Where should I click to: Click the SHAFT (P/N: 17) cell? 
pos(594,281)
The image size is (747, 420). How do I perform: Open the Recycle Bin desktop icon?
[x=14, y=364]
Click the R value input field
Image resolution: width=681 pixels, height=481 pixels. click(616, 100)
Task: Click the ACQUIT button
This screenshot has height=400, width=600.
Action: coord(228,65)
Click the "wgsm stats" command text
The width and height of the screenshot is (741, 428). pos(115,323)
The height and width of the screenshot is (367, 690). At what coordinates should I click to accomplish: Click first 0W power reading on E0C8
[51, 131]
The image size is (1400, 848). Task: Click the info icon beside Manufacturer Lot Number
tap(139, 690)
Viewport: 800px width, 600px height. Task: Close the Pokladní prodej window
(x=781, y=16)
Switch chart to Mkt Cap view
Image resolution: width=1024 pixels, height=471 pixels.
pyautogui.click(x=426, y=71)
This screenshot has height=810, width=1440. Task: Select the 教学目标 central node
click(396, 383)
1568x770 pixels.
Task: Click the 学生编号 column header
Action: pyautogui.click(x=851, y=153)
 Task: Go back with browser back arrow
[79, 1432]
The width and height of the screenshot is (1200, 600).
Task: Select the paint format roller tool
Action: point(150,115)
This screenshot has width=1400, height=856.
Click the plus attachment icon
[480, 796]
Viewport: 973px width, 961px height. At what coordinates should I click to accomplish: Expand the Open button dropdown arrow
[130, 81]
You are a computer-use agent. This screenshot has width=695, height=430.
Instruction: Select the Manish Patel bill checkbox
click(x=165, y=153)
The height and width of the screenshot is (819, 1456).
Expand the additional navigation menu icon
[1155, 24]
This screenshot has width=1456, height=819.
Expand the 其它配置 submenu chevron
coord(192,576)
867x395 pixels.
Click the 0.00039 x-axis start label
------------------------------------------------------------------------
Arrange the lines of the entries above as a numbered list, leaving out any blank lines.

◆ IN RESPONSE
1. Where should I click to: Click the SHAFT (P/N: 17) cell? 
2. pos(594,281)
3. The image size is (747, 420). How do I perform: Open the Recycle Bin desktop icon?
4. [x=14, y=364]
5. Click the R value input field
6. Image resolution: width=681 pixels, height=481 pixels. click(616, 100)
7. Task: Click the ACQUIT button
8. This screenshot has height=400, width=600.
9. Action: coord(228,65)
10. Click the "wgsm stats" command text
11. The width and height of the screenshot is (741, 428). pos(115,323)
12. The height and width of the screenshot is (367, 690). At what coordinates should I click to accomplish: Click first 0W power reading on E0C8
13. [51, 131]
14. The image size is (1400, 848). Task: Click the info icon beside Manufacturer Lot Number
15. tap(139, 690)
16. Viewport: 800px width, 600px height. Task: Close the Pokladní prodej window
17. (x=781, y=16)
18. Switch chart to Mkt Cap view
19. Image resolution: width=1024 pixels, height=471 pixels.
20. pyautogui.click(x=426, y=71)
21. This screenshot has height=810, width=1440. Task: Select the 教学目标 central node
22. click(396, 383)
23. 1568x770 pixels.
24. Task: Click the 学生编号 column header
25. Action: pyautogui.click(x=851, y=153)
26.  Task: Go back with browser back arrow
27. [79, 1432]
28. The width and height of the screenshot is (1200, 600).
29. Task: Select the paint format roller tool
30. Action: point(150,115)
31. This screenshot has width=1400, height=856.
32. Click the plus attachment icon
33. [480, 796]
34. Viewport: 973px width, 961px height. At what coordinates should I click to accomplish: Expand the Open button dropdown arrow
35. [130, 81]
36. You are a computer-use agent. This screenshot has width=695, height=430.
37. Instruction: Select the Manish Patel bill checkbox
38. click(x=165, y=153)
39. The height and width of the screenshot is (819, 1456).
40. Expand the additional navigation menu icon
41. [1155, 24]
42. This screenshot has width=1456, height=819.
43. Expand the 其它配置 submenu chevron
44. coord(192,576)
45. 867x395 pixels.
46. Click the 0.00039 x-axis start label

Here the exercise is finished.